On Thu, Jul 30, 2020 at 07:41:46PM +0300, Andy Shevchenko wrote:
> On Thu, Jul 30, 2020 at 06:45:45PM +0300, Serge Semin wrote:
> > DW DMA IP-core provides a way to synthesize the DMA controller with
> > channels having different parameters like maximum burst-length,
> > multi-block support, maximum data width, etc. Those parameters both
> > explicitly and implicitly affect the channels performance. Since DMA slave
> > devices might be very demanding to the DMA performance, let's provide a
> > functionality for the slaves to be assigned with DW DMA channels, which
> > performance according to the platform engineer fulfill their requirements.
> > After this patch is applied it can be done by passing the mask of suitable
> > DMA-channels either directly in the dw_dma_slave structure instance or as
> > a fifth cell of the DMA DT-property. If mask is zero or not provided, then
> > there is no limitation on the channels allocation.
> >
> > For instance Baikal-T1 SoC is equipped with a DW DMAC engine, which first
> > two channels are synthesized with max burst length of 16, while the rest
> > of the channels have been created with max-burst-len=4. It would seem that
> > the first two channels must be faster than the others and should be more
> > preferable for the time-critical DMA slave devices. In practice it turned
> > out that the situation is quite the opposite. The channels with
> > max-burst-len=4 demonstrated a better performance than the channels with
> > max-burst-len=16 even when they both had been initialized with the same
> > settings. The performance drop of the first two DMA-channels made them
> > unsuitable for the DW APB SSI slave device. No matter what settings they
> > are configured with, full-duplex SPI transfers occasionally experience the
> > Rx FIFO overflow.
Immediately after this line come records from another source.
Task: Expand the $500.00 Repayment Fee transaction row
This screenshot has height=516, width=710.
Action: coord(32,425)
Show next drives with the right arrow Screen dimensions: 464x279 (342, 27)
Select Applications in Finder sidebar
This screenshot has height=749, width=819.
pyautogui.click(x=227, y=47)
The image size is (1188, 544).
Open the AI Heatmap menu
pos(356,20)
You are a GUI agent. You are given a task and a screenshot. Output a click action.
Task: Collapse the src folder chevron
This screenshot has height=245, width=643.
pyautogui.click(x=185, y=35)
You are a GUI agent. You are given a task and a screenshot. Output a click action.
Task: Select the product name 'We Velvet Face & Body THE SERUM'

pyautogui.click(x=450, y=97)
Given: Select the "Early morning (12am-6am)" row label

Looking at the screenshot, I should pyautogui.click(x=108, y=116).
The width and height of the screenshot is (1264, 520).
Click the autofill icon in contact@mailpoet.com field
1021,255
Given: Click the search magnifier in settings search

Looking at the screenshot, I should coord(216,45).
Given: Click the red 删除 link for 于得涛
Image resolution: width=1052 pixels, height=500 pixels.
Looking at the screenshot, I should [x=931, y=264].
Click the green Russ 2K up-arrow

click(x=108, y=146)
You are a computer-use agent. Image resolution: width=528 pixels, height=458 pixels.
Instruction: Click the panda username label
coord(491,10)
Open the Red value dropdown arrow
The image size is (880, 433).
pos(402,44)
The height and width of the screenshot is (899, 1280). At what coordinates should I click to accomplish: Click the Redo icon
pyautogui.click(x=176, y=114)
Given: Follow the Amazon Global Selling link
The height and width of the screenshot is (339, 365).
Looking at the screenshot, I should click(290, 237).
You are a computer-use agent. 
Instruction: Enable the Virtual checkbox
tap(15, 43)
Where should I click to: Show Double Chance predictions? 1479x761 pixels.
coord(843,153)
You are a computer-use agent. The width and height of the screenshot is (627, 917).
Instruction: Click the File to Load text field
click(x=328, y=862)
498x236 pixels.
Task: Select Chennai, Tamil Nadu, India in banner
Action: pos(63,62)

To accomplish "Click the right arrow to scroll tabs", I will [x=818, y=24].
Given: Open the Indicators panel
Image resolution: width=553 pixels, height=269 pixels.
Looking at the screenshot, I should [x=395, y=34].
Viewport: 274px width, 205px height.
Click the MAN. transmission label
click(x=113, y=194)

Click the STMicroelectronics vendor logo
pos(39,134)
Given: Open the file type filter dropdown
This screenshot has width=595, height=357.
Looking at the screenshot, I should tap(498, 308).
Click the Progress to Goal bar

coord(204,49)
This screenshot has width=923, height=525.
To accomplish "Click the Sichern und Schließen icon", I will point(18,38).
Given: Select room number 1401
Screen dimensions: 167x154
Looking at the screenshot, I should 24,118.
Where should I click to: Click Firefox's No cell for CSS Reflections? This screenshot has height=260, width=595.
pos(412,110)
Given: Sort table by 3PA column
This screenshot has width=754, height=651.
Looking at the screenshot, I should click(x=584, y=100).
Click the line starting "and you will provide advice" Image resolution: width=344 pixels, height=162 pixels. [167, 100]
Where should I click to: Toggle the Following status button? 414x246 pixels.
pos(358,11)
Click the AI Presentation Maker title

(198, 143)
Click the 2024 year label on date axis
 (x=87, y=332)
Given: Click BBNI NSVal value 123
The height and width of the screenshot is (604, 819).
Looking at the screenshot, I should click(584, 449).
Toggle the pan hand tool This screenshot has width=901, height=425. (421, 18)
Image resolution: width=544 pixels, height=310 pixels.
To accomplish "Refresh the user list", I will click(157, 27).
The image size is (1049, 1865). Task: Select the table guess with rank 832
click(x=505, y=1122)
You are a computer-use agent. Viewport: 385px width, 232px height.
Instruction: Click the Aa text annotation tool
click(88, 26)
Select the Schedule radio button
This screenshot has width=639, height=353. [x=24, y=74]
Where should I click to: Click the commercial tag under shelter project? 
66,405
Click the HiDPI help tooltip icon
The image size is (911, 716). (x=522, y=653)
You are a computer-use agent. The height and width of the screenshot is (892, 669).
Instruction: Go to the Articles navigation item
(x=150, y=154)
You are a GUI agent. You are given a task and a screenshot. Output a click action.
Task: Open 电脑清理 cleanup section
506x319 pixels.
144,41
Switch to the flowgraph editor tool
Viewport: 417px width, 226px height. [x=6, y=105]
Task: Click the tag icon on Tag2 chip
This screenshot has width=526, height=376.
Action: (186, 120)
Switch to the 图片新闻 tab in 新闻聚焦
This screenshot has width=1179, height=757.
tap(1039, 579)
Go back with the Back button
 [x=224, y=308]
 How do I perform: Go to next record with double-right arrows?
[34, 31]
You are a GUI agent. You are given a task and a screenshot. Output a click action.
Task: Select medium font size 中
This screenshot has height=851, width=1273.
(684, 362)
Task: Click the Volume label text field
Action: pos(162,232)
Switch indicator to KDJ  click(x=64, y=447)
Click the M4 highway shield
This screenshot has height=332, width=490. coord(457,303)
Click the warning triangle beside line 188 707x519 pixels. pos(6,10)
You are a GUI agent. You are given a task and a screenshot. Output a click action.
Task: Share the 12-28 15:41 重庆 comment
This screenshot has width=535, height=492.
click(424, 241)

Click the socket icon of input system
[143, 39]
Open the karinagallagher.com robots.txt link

It means that the DMA-engine doesn't keep up with
> > incoming data pace even though the SPI-bus is enabled with speed of 25MHz
> > while the DW DMA controller is clocked with 50MHz signal. There is no such
> > problem has been noticed for the channels synthesized with
> > max-burst-len=4.
>
> ...
>

> > + if (dws->channels && !(dws->channels & dwc->mask))
>
> You can drop the first check if...

See below.

>
> > + return false;
>
> ...
>
> > + if (dma_spec->args_count >= 4)
> > + slave.channels = dma_spec->args[3];
>
> ...you apply sane default here or somewhere else.

Alas I can't because dw_dma_slave structure is defined all over the kernel
drivers/spi/spi-dw-dma.c
drivers/spi/spi-pxa2xx-pci.c
drivers/tty/serial/8250/8250_lpss.c

These devices aren't always placed on the OF-based platforms. In that case the
corresponding DMA-channels won't be requested by means of the dw_dma_of_xlate()
method. So we have to preserve a default behavior if dws->channels is zero.

>
> ...
>
> > + fls(slave.channels) > dw->pdata->nr_channels))
>

> Does it really make sense?

It does to prevent the clients to specify an invalid channels mask, which can't
have bits set higher than the number of channels the engine supports.

>
> I think it can also be simplified to faster op, i.e.
> BIT(nr_channels) < slave.channels
> (but check for off-by-one errors)

Makes sense. Thanks. I'll replace it with the next statement:
slave.channels >= BIT(dw->pdata->nr_channels)

>
> ...
>

> > + * @channels: mask of the channels permitted for allocation (zero
> > + * value means any)
>
> Perhaps on one line?

I don't really care. If you insist on that, I'll make it a single line, but it
will be over 80 columns. 85 to be exact.

-Sergey

>
> --
> With Best Regards,
> Andy Shevchenko
>
>